DIRECTIONS FOR THIS TASK -
Print each entry below precisely as it reads.

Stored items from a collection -

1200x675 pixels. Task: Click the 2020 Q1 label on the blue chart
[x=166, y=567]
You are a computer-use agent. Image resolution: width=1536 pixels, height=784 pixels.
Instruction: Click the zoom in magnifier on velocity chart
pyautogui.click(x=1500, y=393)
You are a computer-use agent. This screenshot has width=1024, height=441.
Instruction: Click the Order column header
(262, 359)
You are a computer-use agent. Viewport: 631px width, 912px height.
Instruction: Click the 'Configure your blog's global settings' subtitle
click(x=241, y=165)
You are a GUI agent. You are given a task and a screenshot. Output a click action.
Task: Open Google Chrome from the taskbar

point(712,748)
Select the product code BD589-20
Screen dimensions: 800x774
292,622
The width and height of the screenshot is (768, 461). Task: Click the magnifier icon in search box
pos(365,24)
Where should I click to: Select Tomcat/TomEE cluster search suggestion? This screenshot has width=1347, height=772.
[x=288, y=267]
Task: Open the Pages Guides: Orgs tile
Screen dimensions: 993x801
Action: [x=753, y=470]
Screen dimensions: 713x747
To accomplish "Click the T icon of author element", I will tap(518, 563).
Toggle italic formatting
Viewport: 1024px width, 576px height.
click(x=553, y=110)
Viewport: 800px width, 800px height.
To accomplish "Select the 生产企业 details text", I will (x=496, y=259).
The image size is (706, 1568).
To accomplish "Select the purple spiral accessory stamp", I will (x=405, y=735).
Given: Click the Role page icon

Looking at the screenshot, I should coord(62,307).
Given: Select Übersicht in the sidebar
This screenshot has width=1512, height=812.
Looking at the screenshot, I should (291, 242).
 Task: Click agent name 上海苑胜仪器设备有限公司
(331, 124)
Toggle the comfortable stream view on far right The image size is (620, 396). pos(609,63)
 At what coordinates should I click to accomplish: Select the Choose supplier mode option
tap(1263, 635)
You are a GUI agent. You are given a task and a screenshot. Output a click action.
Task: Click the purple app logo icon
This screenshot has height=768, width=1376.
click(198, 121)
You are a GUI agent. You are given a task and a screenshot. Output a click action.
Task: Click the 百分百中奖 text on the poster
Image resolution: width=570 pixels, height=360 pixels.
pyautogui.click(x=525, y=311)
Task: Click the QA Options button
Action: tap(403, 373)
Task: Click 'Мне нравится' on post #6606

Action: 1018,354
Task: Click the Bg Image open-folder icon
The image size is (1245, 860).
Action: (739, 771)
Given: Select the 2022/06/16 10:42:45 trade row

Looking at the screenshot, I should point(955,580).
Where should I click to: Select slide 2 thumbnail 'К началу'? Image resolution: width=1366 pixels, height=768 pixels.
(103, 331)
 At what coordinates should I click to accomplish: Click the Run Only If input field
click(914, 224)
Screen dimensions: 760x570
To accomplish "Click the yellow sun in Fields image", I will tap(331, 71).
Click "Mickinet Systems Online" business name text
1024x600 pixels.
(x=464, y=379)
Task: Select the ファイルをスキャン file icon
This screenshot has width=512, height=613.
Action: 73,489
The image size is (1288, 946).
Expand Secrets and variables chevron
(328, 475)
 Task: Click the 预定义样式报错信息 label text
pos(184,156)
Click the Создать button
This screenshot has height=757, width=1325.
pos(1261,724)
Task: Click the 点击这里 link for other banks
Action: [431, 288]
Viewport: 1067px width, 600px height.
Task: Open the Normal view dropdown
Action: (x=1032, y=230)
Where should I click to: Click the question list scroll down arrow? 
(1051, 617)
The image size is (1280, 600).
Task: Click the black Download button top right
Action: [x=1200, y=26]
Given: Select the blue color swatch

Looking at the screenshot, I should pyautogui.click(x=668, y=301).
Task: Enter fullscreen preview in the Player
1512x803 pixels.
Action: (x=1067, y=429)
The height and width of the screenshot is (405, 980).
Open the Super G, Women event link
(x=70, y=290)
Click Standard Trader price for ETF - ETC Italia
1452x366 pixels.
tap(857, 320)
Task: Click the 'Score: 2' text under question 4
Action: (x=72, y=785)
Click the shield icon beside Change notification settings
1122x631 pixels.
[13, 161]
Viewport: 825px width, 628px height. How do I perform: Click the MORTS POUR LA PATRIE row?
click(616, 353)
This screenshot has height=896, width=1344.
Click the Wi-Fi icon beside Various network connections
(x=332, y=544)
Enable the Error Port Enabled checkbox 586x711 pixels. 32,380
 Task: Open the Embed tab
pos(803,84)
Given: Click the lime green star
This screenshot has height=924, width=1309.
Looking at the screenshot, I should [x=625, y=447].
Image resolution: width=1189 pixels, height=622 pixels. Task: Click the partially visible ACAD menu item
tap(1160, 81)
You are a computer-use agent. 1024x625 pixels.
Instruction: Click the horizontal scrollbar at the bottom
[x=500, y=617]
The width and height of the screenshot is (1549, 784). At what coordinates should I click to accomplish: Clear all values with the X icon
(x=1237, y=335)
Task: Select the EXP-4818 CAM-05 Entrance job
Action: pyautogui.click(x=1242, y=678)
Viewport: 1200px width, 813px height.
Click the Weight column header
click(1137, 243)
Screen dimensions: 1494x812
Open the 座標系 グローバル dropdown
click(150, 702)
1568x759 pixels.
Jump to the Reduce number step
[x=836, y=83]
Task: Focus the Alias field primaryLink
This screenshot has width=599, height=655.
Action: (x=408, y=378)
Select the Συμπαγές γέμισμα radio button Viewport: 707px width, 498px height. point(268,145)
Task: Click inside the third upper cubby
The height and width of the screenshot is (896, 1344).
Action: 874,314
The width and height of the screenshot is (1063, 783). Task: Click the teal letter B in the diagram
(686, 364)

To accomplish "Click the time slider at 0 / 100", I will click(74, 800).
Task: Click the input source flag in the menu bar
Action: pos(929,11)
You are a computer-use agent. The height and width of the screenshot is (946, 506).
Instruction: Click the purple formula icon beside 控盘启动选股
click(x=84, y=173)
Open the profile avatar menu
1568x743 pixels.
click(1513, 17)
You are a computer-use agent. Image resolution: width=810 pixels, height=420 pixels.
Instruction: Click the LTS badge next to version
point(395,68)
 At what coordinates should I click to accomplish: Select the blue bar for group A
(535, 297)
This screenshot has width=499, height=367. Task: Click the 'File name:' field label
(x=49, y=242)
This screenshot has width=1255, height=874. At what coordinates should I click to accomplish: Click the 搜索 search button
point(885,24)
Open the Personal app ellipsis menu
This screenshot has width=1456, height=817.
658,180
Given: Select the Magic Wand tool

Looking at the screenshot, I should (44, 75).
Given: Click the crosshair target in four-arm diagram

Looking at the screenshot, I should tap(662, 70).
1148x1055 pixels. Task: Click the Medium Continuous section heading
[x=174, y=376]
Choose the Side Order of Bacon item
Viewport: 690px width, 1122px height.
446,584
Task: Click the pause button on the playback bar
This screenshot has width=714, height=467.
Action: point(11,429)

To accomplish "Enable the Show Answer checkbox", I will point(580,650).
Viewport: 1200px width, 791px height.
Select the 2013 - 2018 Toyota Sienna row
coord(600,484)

ANSWER FOR THIS EXERCISE -
1200x675 pixels. Task: Click the 2020 Q1 label on the blue chart
[x=166, y=567]
You are a computer-use agent. Image resolution: width=1536 pixels, height=784 pixels.
Instruction: Click the zoom in magnifier on velocity chart
pyautogui.click(x=1500, y=393)
You are a computer-use agent. This screenshot has width=1024, height=441.
Instruction: Click the Order column header
(262, 359)
You are a computer-use agent. Viewport: 631px width, 912px height.
Instruction: Click the 'Configure your blog's global settings' subtitle
click(x=241, y=165)
You are a GUI agent. You are given a task and a screenshot. Output a click action.
Task: Open Google Chrome from the taskbar

point(712,748)
Select the product code BD589-20
Screen dimensions: 800x774
292,622
The width and height of the screenshot is (768, 461). Task: Click the magnifier icon in search box
pos(365,24)
Where should I click to: Select Tomcat/TomEE cluster search suggestion? This screenshot has width=1347, height=772.
[x=288, y=267]
Task: Open the Pages Guides: Orgs tile
Screen dimensions: 993x801
Action: [x=753, y=470]
Screen dimensions: 713x747
To accomplish "Click the T icon of author element", I will tap(518, 563).
Toggle italic formatting
Viewport: 1024px width, 576px height.
click(x=553, y=110)
Viewport: 800px width, 800px height.
To accomplish "Select the 生产企业 details text", I will (x=496, y=259).
The image size is (706, 1568).
To accomplish "Select the purple spiral accessory stamp", I will (x=405, y=735).
Given: Click the Role page icon

Looking at the screenshot, I should coord(62,307).
Given: Select Übersicht in the sidebar
This screenshot has width=1512, height=812.
Looking at the screenshot, I should (291, 242).
 Task: Click agent name 上海苑胜仪器设备有限公司
(331, 124)
Toggle the comfortable stream view on far right The image size is (620, 396). pos(609,63)
 At what coordinates should I click to accomplish: Select the Choose supplier mode option
tap(1263, 635)
You are a GUI agent. You are given a task and a screenshot. Output a click action.
Task: Click the purple app logo icon
This screenshot has height=768, width=1376.
click(198, 121)
You are a GUI agent. You are given a task and a screenshot. Output a click action.
Task: Click the 百分百中奖 text on the poster
Image resolution: width=570 pixels, height=360 pixels.
pyautogui.click(x=525, y=311)
Task: Click the QA Options button
Action: tap(403, 373)
Task: Click 'Мне нравится' on post #6606

Action: 1018,354
Task: Click the Bg Image open-folder icon
The image size is (1245, 860).
Action: (739, 771)
Given: Select the 2022/06/16 10:42:45 trade row

Looking at the screenshot, I should point(955,580).
Where should I click to: Select slide 2 thumbnail 'К началу'? Image resolution: width=1366 pixels, height=768 pixels.
(103, 331)
 At what coordinates should I click to accomplish: Click the Run Only If input field
click(914, 224)
Screen dimensions: 760x570
To accomplish "Click the yellow sun in Fields image", I will tap(331, 71).
Click "Mickinet Systems Online" business name text
1024x600 pixels.
(x=464, y=379)
Task: Select the ファイルをスキャン file icon
This screenshot has width=512, height=613.
Action: 73,489
The image size is (1288, 946).
Expand Secrets and variables chevron
(328, 475)
 Task: Click the 预定义样式报错信息 label text
pos(184,156)
Click the Создать button
This screenshot has height=757, width=1325.
pos(1261,724)
Task: Click the 点击这里 link for other banks
Action: [431, 288]
Viewport: 1067px width, 600px height.
Task: Open the Normal view dropdown
Action: (x=1032, y=230)
Where should I click to: Click the question list scroll down arrow? 
(1051, 617)
The image size is (1280, 600).
Task: Click the black Download button top right
Action: [x=1200, y=26]
Given: Select the blue color swatch

Looking at the screenshot, I should pyautogui.click(x=668, y=301).
Task: Enter fullscreen preview in the Player
1512x803 pixels.
Action: (x=1067, y=429)
The height and width of the screenshot is (405, 980).
Open the Super G, Women event link
(x=70, y=290)
Click Standard Trader price for ETF - ETC Italia
1452x366 pixels.
tap(857, 320)
Task: Click the 'Score: 2' text under question 4
Action: (x=72, y=785)
Click the shield icon beside Change notification settings
1122x631 pixels.
[13, 161]
Viewport: 825px width, 628px height. How do I perform: Click the MORTS POUR LA PATRIE row?
click(616, 353)
This screenshot has height=896, width=1344.
Click the Wi-Fi icon beside Various network connections
(x=332, y=544)
Enable the Error Port Enabled checkbox 586x711 pixels. 32,380
 Task: Open the Embed tab
pos(803,84)
Given: Click the lime green star
This screenshot has height=924, width=1309.
Looking at the screenshot, I should [x=625, y=447].
Image resolution: width=1189 pixels, height=622 pixels. Task: Click the partially visible ACAD menu item
tap(1160, 81)
You are a computer-use agent. 1024x625 pixels.
Instruction: Click the horizontal scrollbar at the bottom
[x=500, y=617]
The width and height of the screenshot is (1549, 784). At what coordinates should I click to accomplish: Clear all values with the X icon
(x=1237, y=335)
Task: Select the EXP-4818 CAM-05 Entrance job
Action: pyautogui.click(x=1242, y=678)
Viewport: 1200px width, 813px height.
Click the Weight column header
click(1137, 243)
Screen dimensions: 1494x812
Open the 座標系 グローバル dropdown
click(150, 702)
1568x759 pixels.
Jump to the Reduce number step
[x=836, y=83]
Task: Focus the Alias field primaryLink
This screenshot has width=599, height=655.
Action: (x=408, y=378)
Select the Συμπαγές γέμισμα radio button Viewport: 707px width, 498px height. point(268,145)
Task: Click inside the third upper cubby
The height and width of the screenshot is (896, 1344).
Action: 874,314
The width and height of the screenshot is (1063, 783). Task: Click the teal letter B in the diagram
(686, 364)

To accomplish "Click the time slider at 0 / 100", I will click(74, 800).
Task: Click the input source flag in the menu bar
Action: pos(929,11)
You are a computer-use agent. The height and width of the screenshot is (946, 506).
Instruction: Click the purple formula icon beside 控盘启动选股
click(x=84, y=173)
Open the profile avatar menu
1568x743 pixels.
click(1513, 17)
You are a computer-use agent. Image resolution: width=810 pixels, height=420 pixels.
Instruction: Click the LTS badge next to version
point(395,68)
 At what coordinates should I click to accomplish: Select the blue bar for group A
(535, 297)
This screenshot has width=499, height=367. Task: Click the 'File name:' field label
(x=49, y=242)
This screenshot has width=1255, height=874. At what coordinates should I click to accomplish: Click the 搜索 search button
point(885,24)
Open the Personal app ellipsis menu
This screenshot has width=1456, height=817.
658,180
Given: Select the Magic Wand tool

Looking at the screenshot, I should (44, 75).
Given: Click the crosshair target in four-arm diagram

Looking at the screenshot, I should tap(662, 70).
1148x1055 pixels. Task: Click the Medium Continuous section heading
[x=174, y=376]
Choose the Side Order of Bacon item
Viewport: 690px width, 1122px height.
446,584
Task: Click the pause button on the playback bar
This screenshot has width=714, height=467.
Action: point(11,429)

To accomplish "Enable the Show Answer checkbox", I will point(580,650).
Viewport: 1200px width, 791px height.
Select the 2013 - 2018 Toyota Sienna row
coord(600,484)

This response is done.